Sound reduces hesitation, which directly improves UX efficiency.

Reducing cognitive load

UX design is largely about minimising cognitive effort. Sound plays a major role here.

Research published in Applied Ergonomics found that multisensory interfaces reduce cognitive load by up to 23 per cent compared to visual-only systems. Instead of forcing users to read or interpret screen changes, audio confirms outcomes instantly.

This is especially important in:

  • Financial transactions
  • Navigation apps
  • Healthcare platforms
  • Complex dashboards

Sound removes ambiguity. Users don’t need to think, they simply know.

Trust, perception and product quality

Sound strongly influences how users judge product quality. A Google UX study showed that products with high-quality sonic design are perceived as more reliable and premium, even when visuals remain identical.

In fintech, this impact is amplified. Research from PwC indicates that 32 per cent of users abandon digital products after one bad experience, and unclear or missing feedback is a common trigger. Subtle audio confirmations help prevent these moments of doubt.

Well-designed sonic signals:

  • Stability
  • Security
  • Precision

Poor sound or silence can do the opposite.

Error prevention and user confidence

Sound is especially powerful in preventing mistakes. In safety-critical digital systems, studies show that auditory alerts reduce user error rates by up to 34 per cent compared to visual alerts alone.

This applies to everyday consumer products too:

  • Double-tap confirmation sounds prevent accidental actions
  • Warning tones stop failed inputs
  • Escalating sounds signal urgency

These micro-interactions increase confidence and reduce frustration, two key drivers of retention.

Accessibility is not optional

Sonic design is essential for accessibility. According to the World Health Organisation, over 2.2 billion people globally live with some form of visual impairment. Audio feedback significantly improves usability for these users.

Accessibility studies show that:

  • Audio cues increase task success rates by up to 25 per cent
  • Sound improves navigation speed for visually impaired users
  • Multisensory feedback benefits users with cognitive and attention challenges

As regulations and standards evolve, accessible sound design is becoming a baseline, not a bonus.

Sound as a branding layer

Every digital sound is a branding moment.
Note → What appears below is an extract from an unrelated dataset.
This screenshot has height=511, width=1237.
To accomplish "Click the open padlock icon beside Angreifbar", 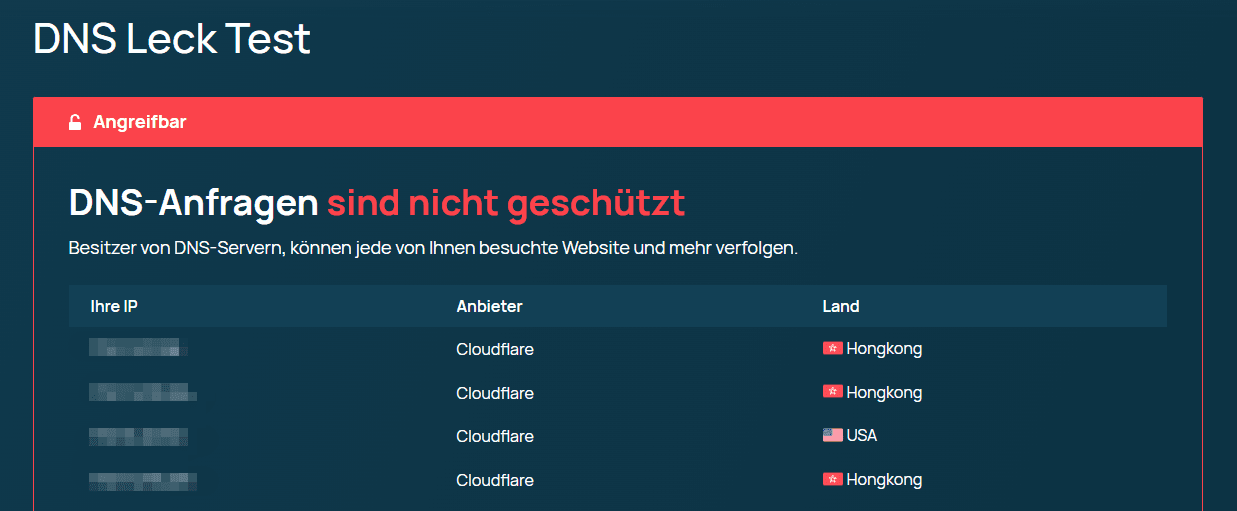I will pyautogui.click(x=75, y=122).
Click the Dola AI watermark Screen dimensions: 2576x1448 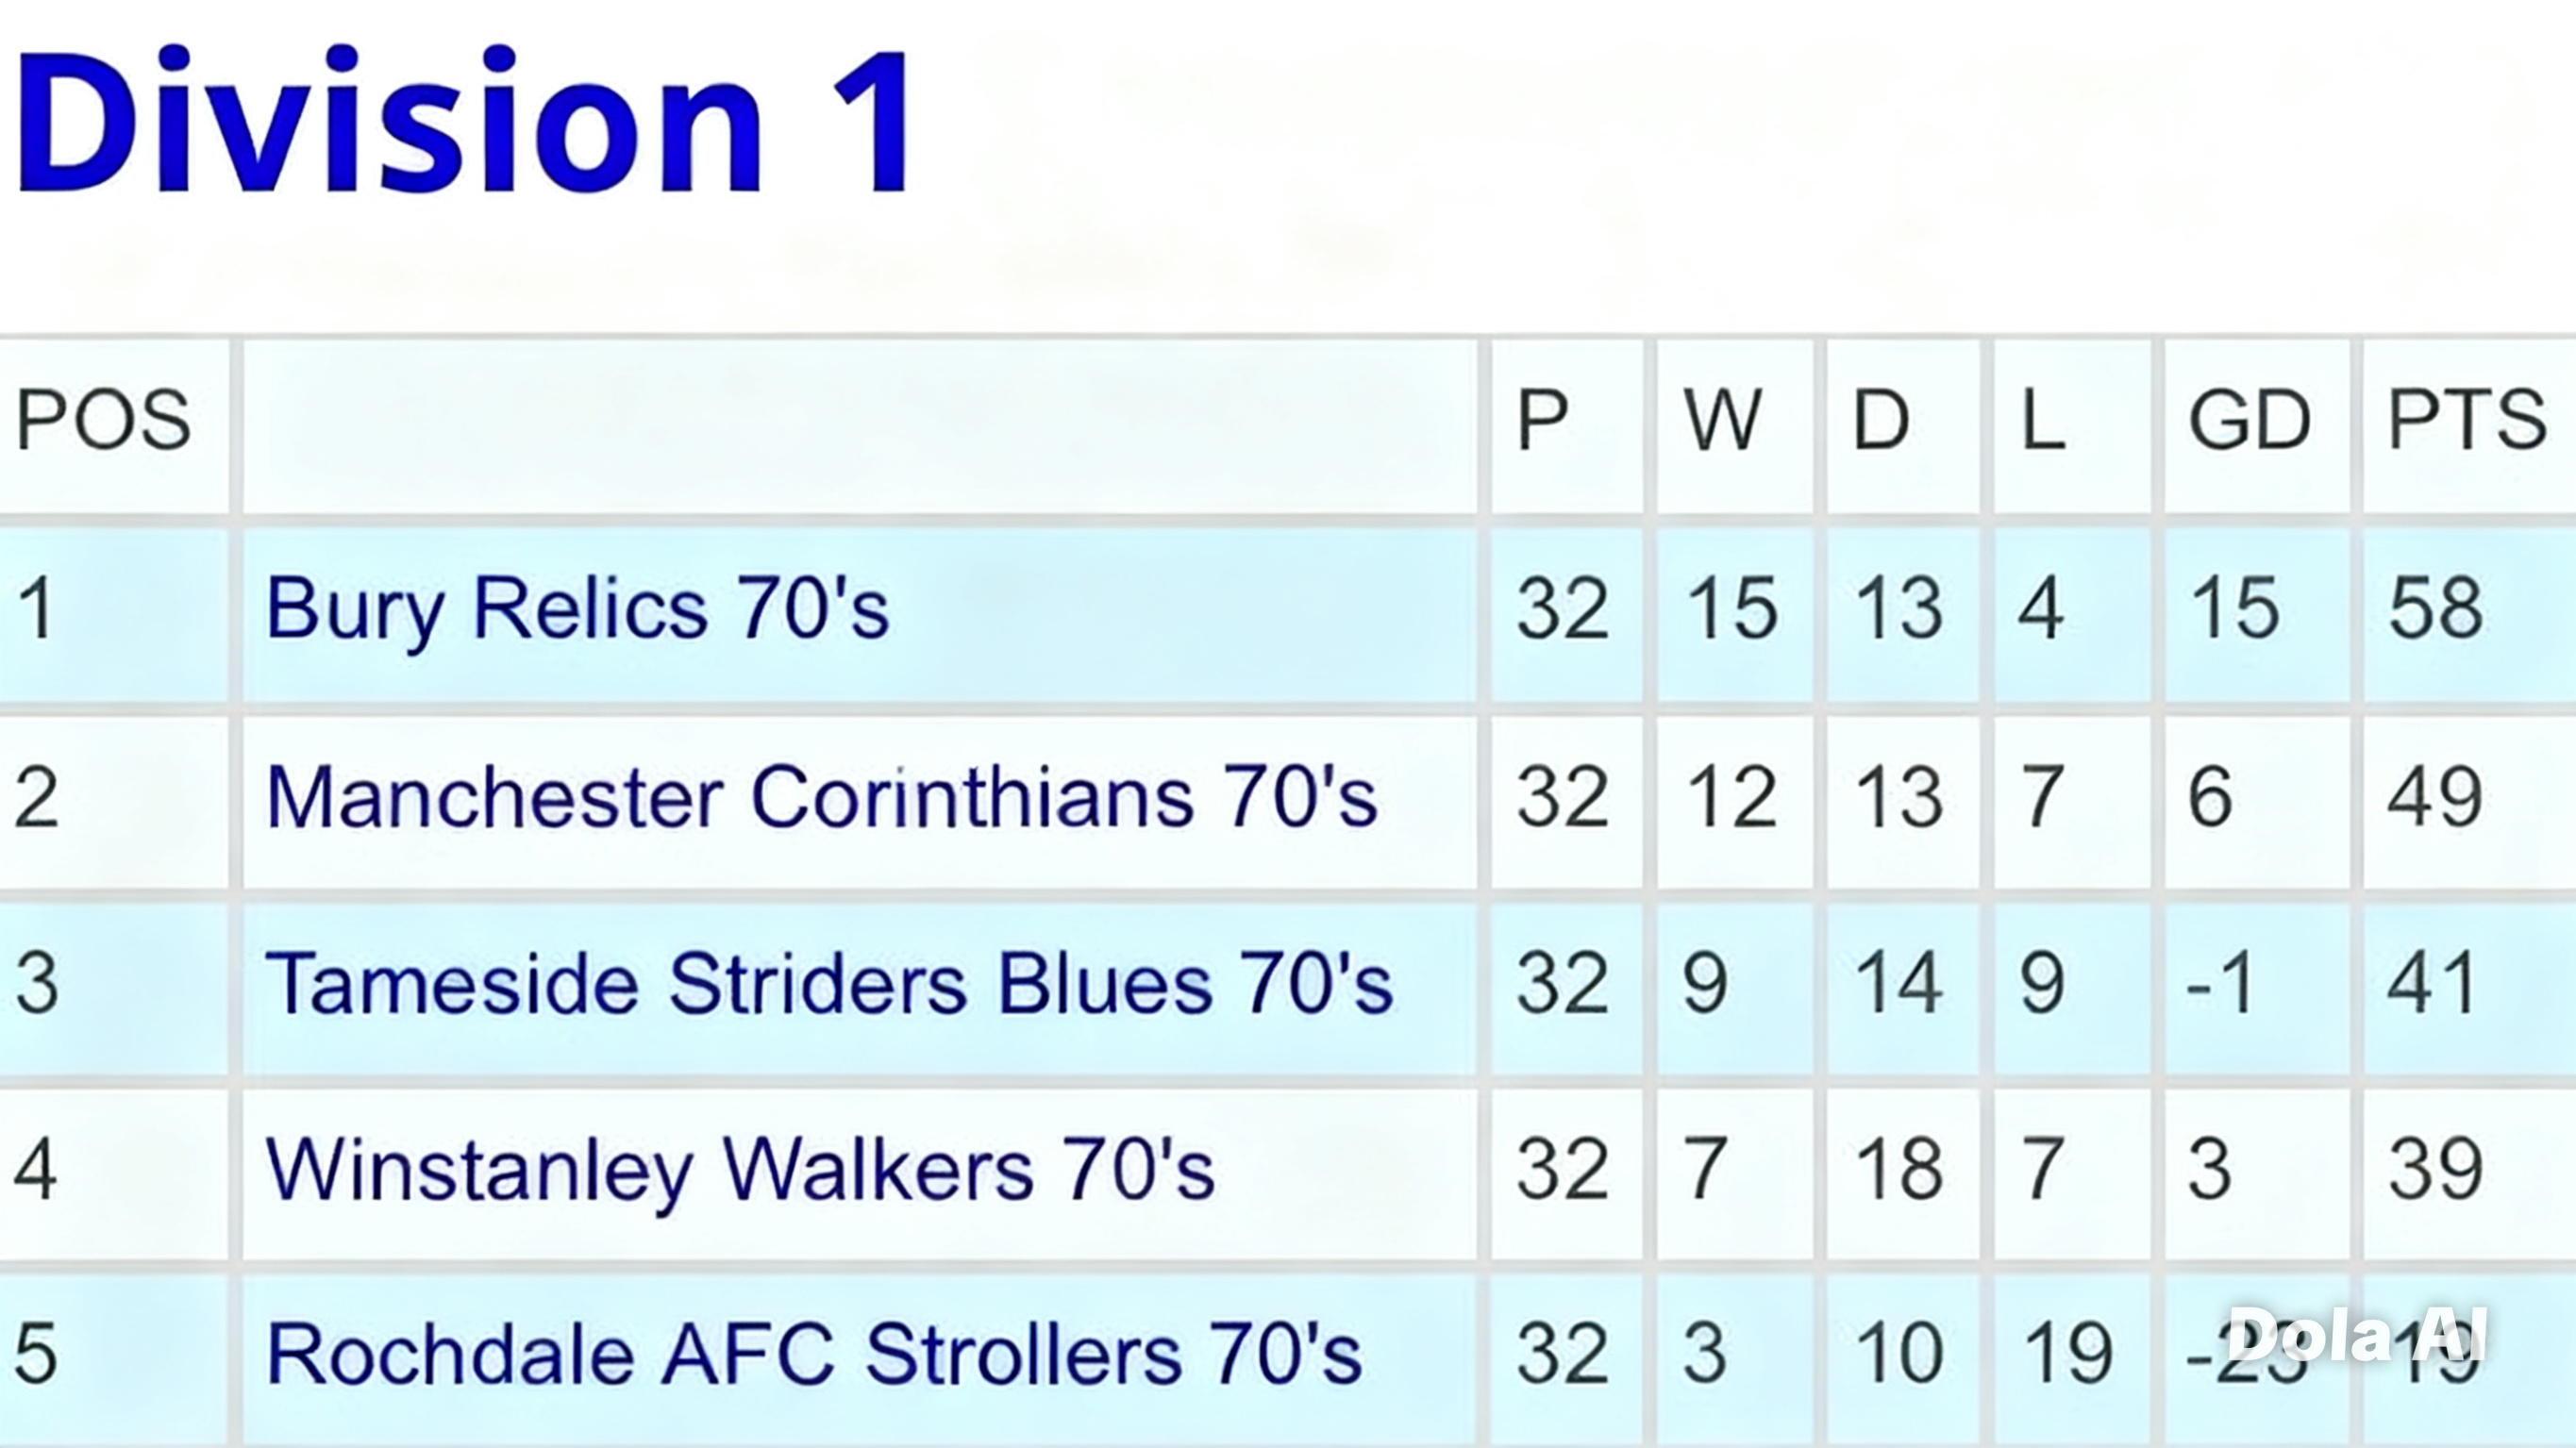[2357, 1336]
Notification tones, UI clicks, success cues, these micro-sounds shape emotional perception over time.

Research from Ipsos shows that sonic branding increases brand recall by up to 8x compared to visual branding alone. When sonic design is consistent and intentional, it becomes part of the product’s identity.

Yet most digital products still rely on:

  • Default system sounds
  • Stock effects
  • Inconsistent audio behavior

This is a missed opportunity. Sonic design can reinforce trust, familiarity, and emotional connection. especially in apps users open multiple times a day.

The cost of ignoring sound

Silence isn’t neutral. In UX, silence often equals uncertainty.

Users unsure whether an action worked are more likely to:

  • Repeat actions unnecessarily
  • Abandon tasks
  • Distrust the product

According to UX research by Nielsen Norman Group, lack of feedback is one of the top usability failures in digital interfaces. Sonic design directly solves this problem, efficiently and intuitively.

The takeaway

Sound design is not about adding noise. It’s about adding clarity.

As digital products become more complex, mobile and immersive, sound will play an increasingly critical role in usability, accessibility, and brand perception. The most successful products understand this, and design sound  as intentionally as visuals.

The best UX isn’t just seen. It’s heard and felt.